The COC ran TV ads in over 20 states warning that a public option would lead to “expanded government control over your health.”
"By funneling the money through the Chamber," says the report, "insurers were able to remain at the table negotiating with Democrats while still getting the bill criticized."
At the March 5, 2009 White House Health Care Summit, where doctors and single payer advocates were arrested for standing up to ask why single payer reform was not on the table, AHIP president Karen Ignagni told President Obmaa he could count on her and the insurance industry.

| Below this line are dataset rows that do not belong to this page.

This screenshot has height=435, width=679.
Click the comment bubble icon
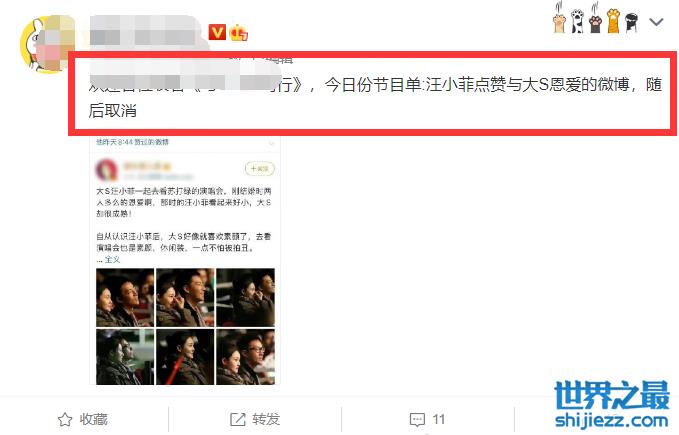(x=417, y=419)
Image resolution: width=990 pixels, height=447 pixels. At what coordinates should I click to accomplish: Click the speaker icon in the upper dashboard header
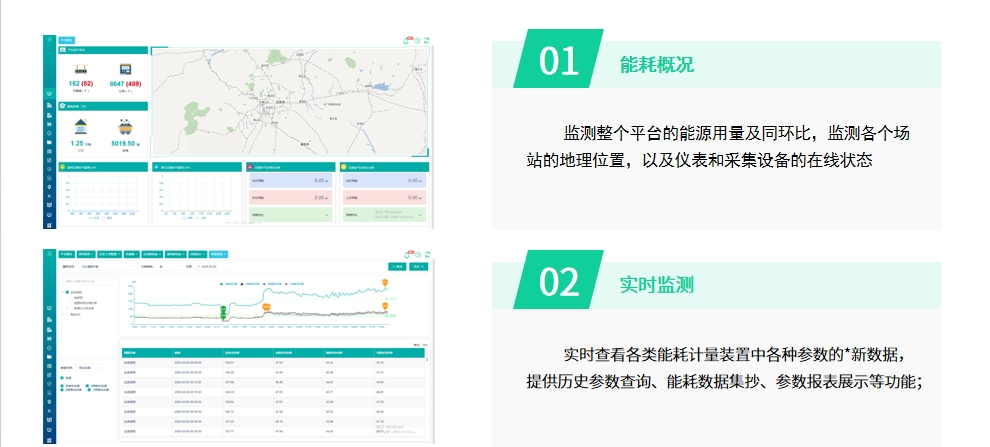[x=417, y=40]
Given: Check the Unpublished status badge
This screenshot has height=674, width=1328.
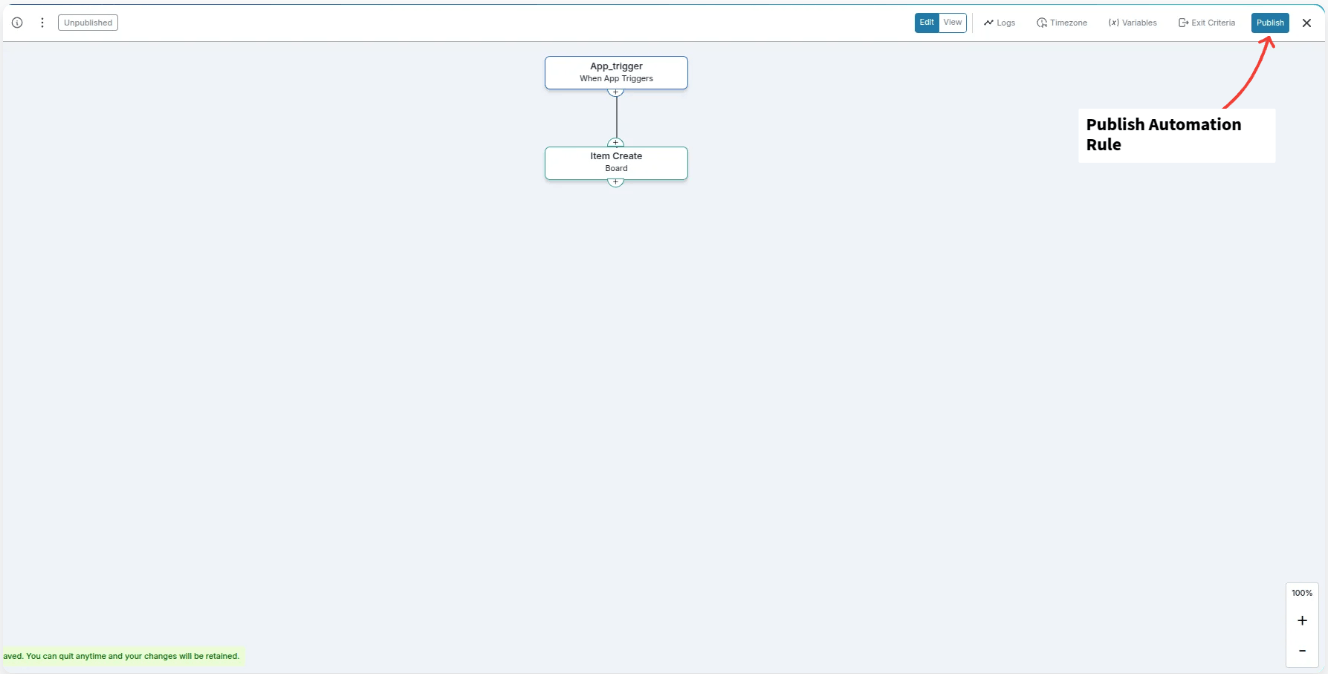Looking at the screenshot, I should point(87,21).
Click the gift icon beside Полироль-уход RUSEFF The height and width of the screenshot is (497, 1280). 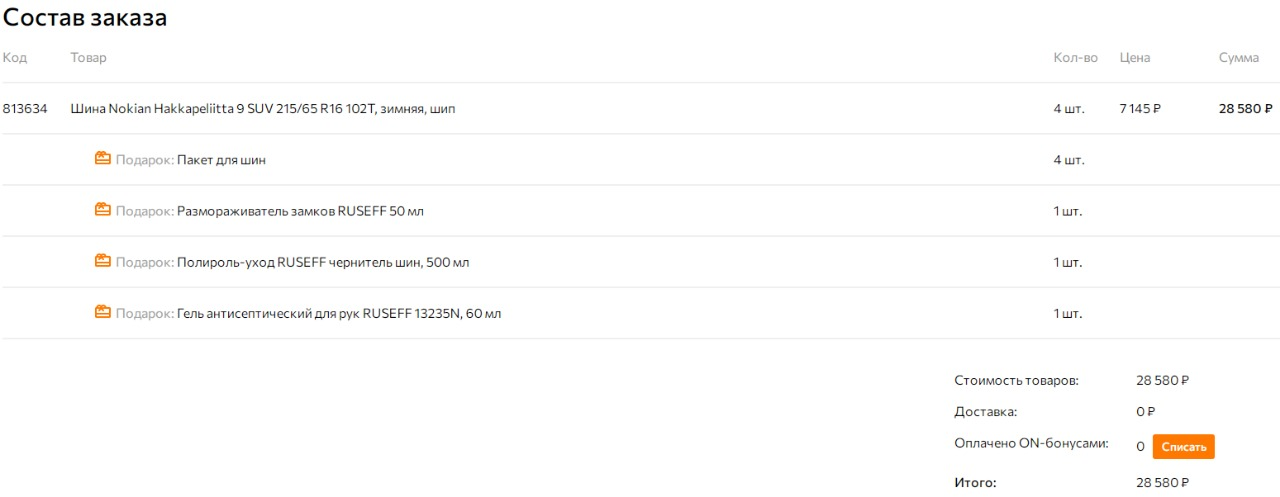pos(103,261)

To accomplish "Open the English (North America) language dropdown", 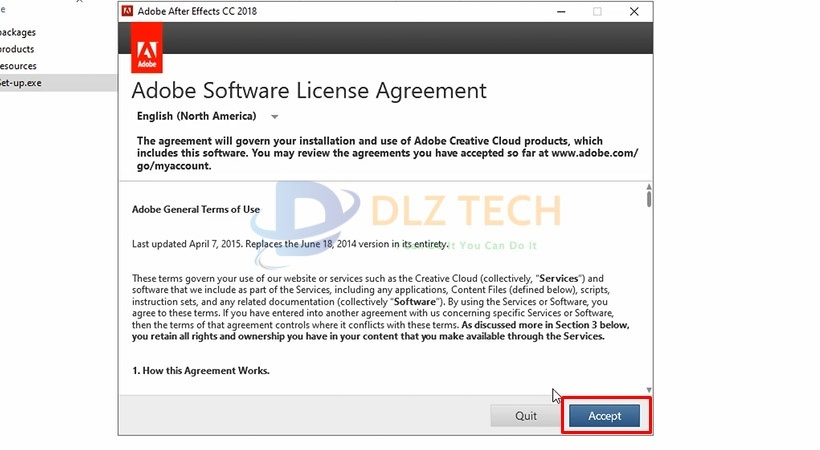I will tap(207, 116).
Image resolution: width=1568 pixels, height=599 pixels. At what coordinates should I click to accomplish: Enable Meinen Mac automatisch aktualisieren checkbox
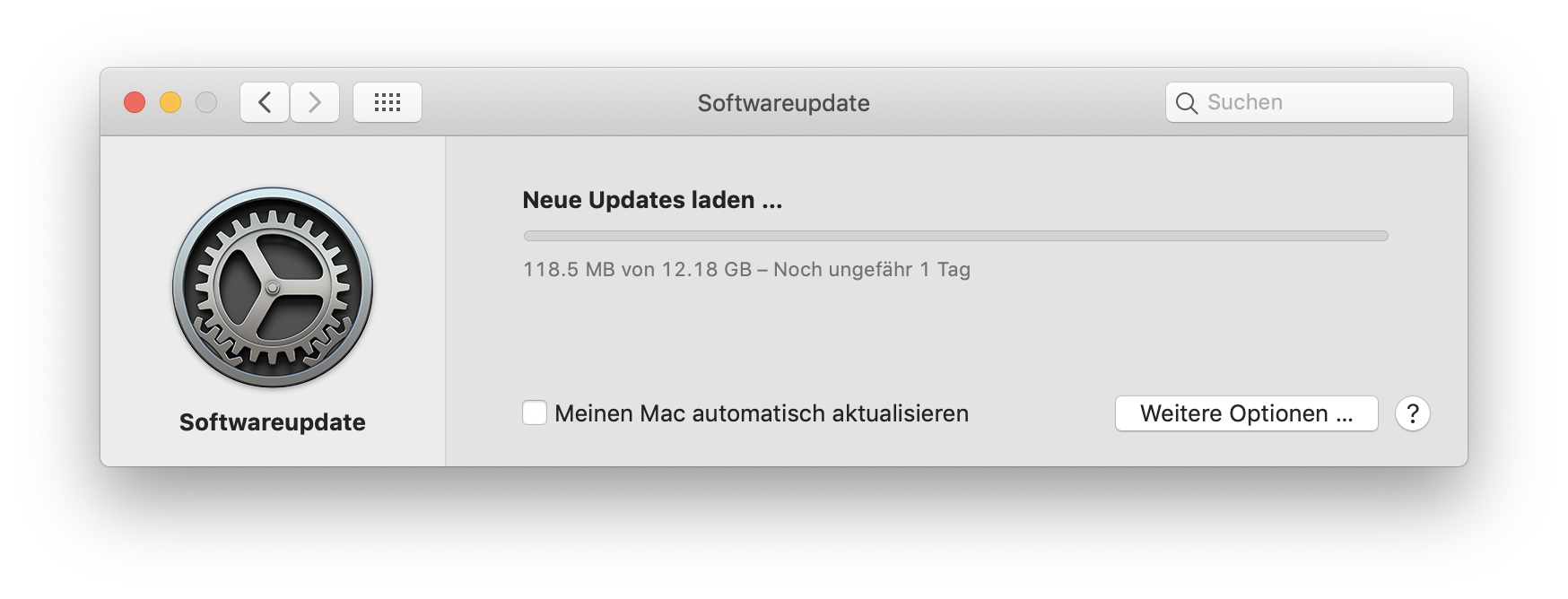(x=535, y=412)
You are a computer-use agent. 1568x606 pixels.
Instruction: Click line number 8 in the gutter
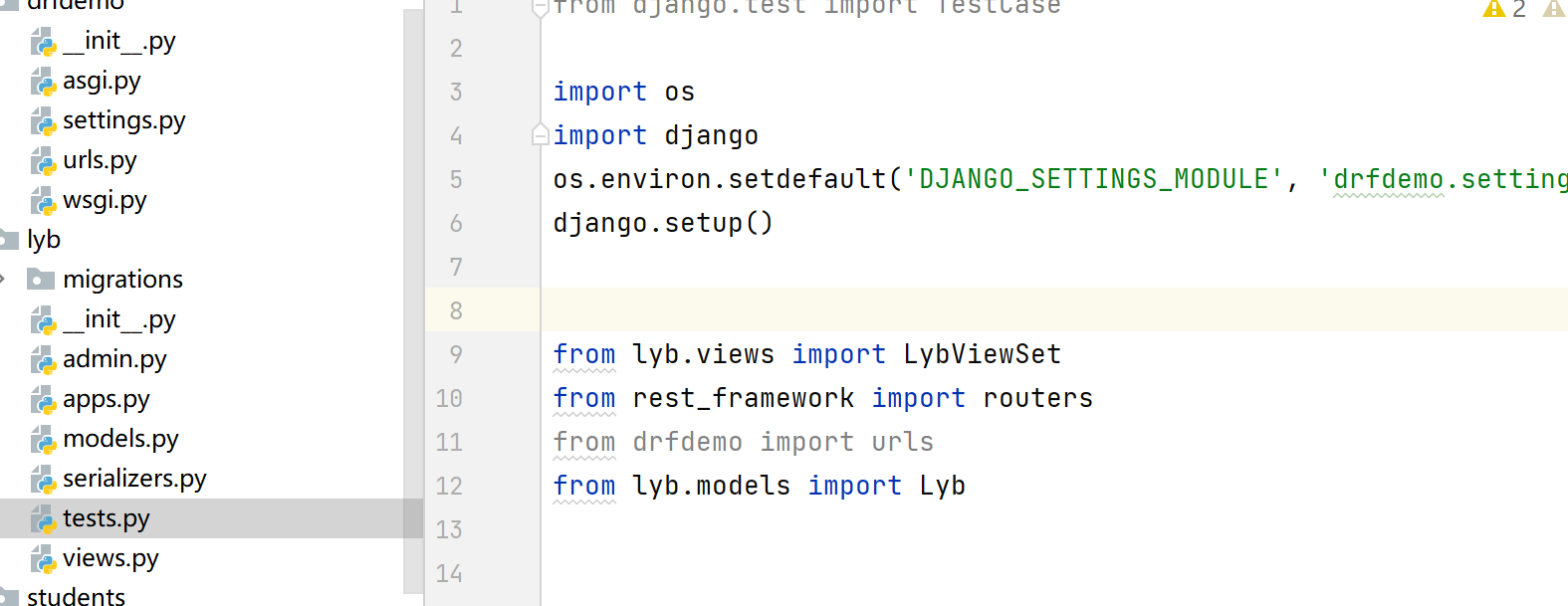coord(456,310)
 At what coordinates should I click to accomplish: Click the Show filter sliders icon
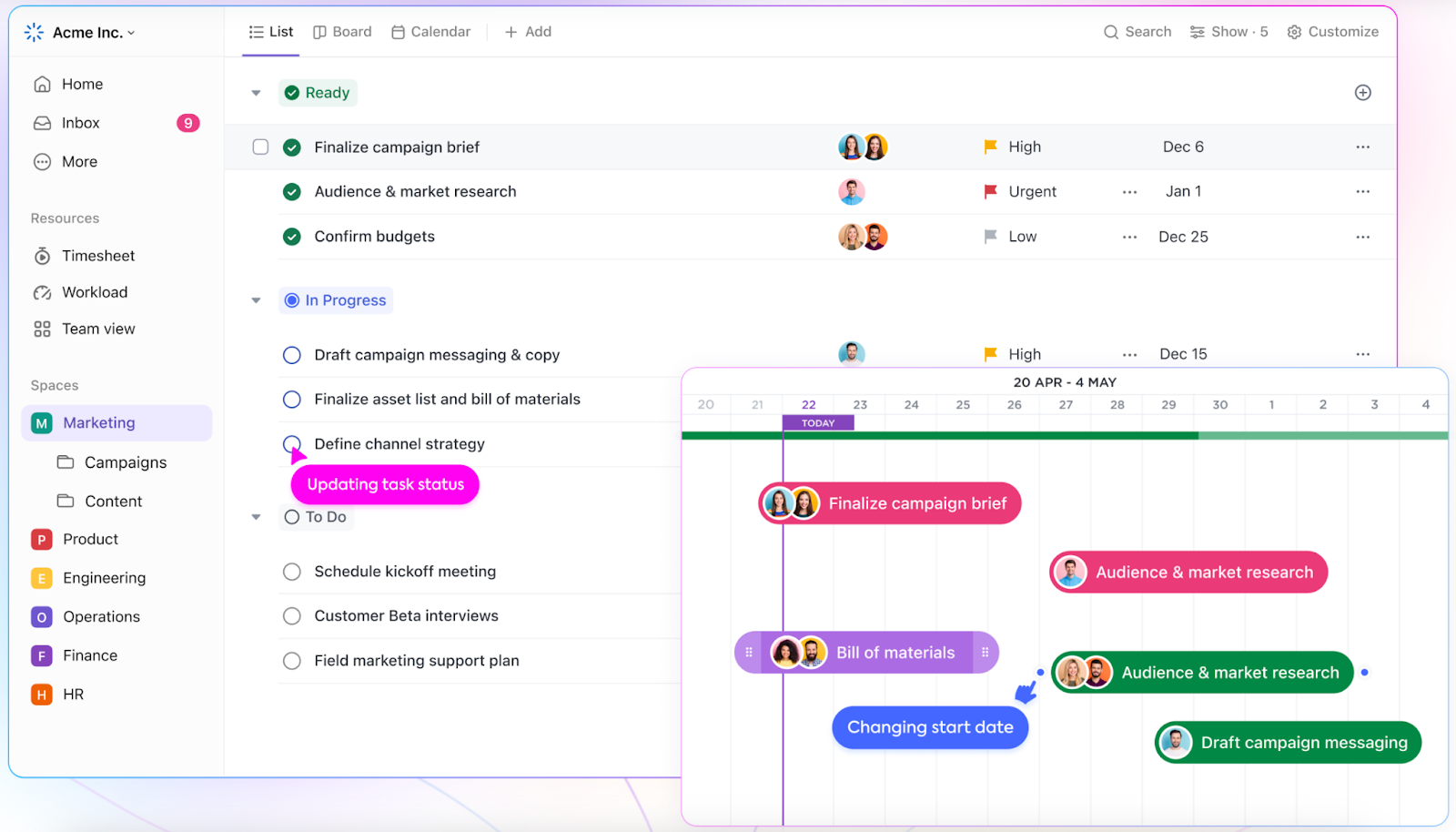coord(1197,32)
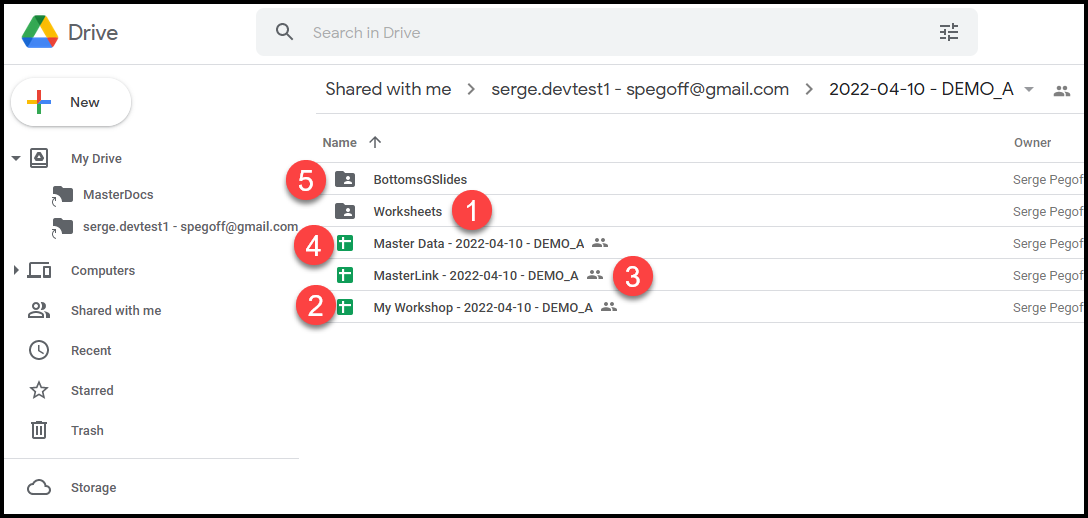This screenshot has width=1088, height=518.
Task: Click the search magnifier icon
Action: pyautogui.click(x=285, y=32)
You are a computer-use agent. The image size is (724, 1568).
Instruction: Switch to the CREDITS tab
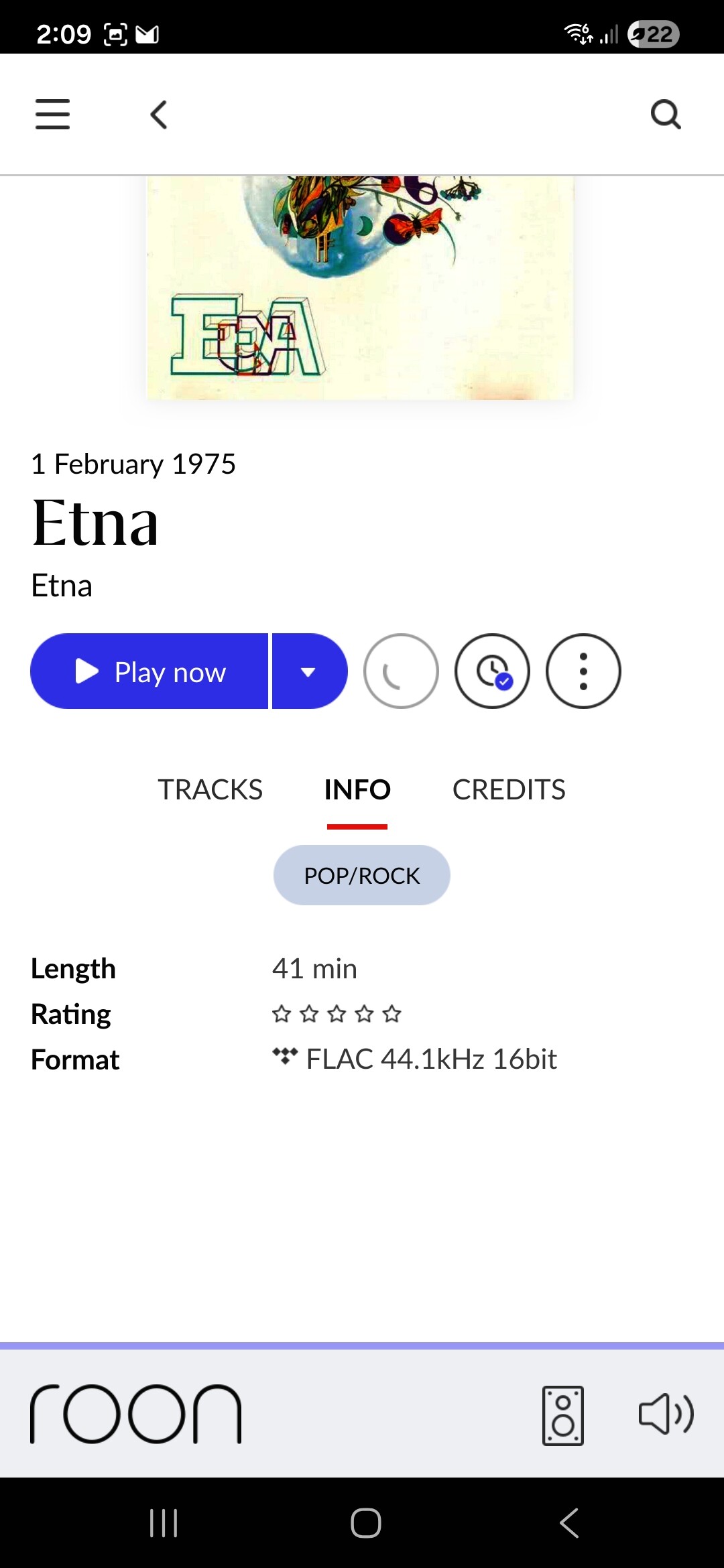[x=509, y=789]
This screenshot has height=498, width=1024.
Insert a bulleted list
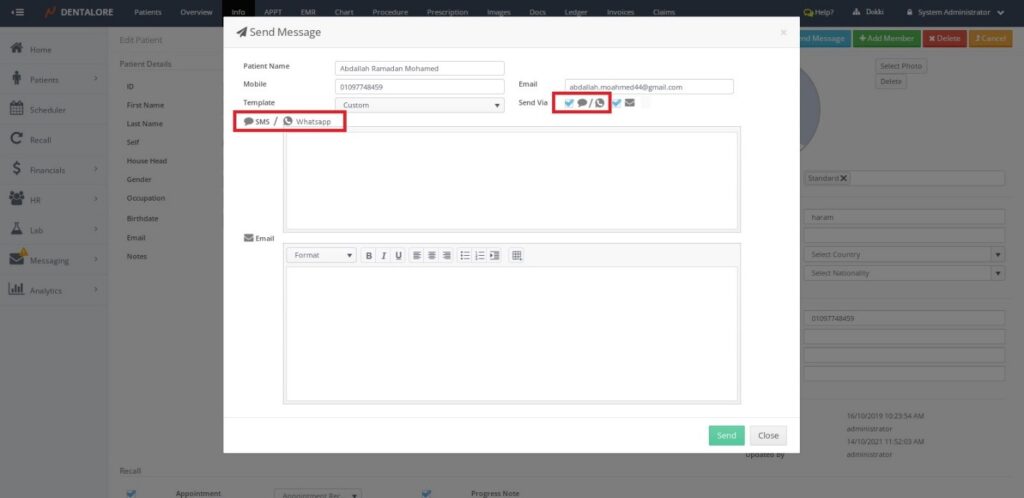click(x=465, y=256)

“We want to work with the members of Congress on a bipartisan basis here. You have our commitment. We hear the American people about what’s not working. We’ve taken that seriously,” she said. “You have our commitment to play, to contribute, and to help pass health care reform this year.”
President Obama responded by saying, “Good. Thank you, Karen. That’s good news. That’s America’s Health Insurance Plans.”
At today’s speech to 200 COC members, President Obama said, “I’m here today because I’m convinced we can and must work together.”
“It’s unclear what is more mortifying: President Barack Obama choosing the club of America’s notorious job-offshorers to talk about the importance of creating American jobs, or his rallying of his fiercest political opponents to help him overcome the majority of Americans who oppose more-of-the-same job-killing trade agreements and pass a NAFTA-style deal with Korea that the government’s own analysis shows will increase our trade deficit,” said Lori Wallach, director of Public Citizen’s Global Trade Watch, in response to today’s speech.
“The US Chamber of Commerce audience must have been thrilled to have Obama push more of the trade agreements that both help them offshore American jobs and, given that most Americans oppose more of these job-killing trade pacts, can help them achieve their political goal of replacing Obama in 2012.”
The Economic Policy Institute estimates that the Korea-US Free Trade Agreement will cost 159,000 US jobs within the first seven years after it takes effect. Congress is expected to vote on the deal in the coming months.
*The U.S. Chamber of Commerce is not the same as your local Chamber of Commerce.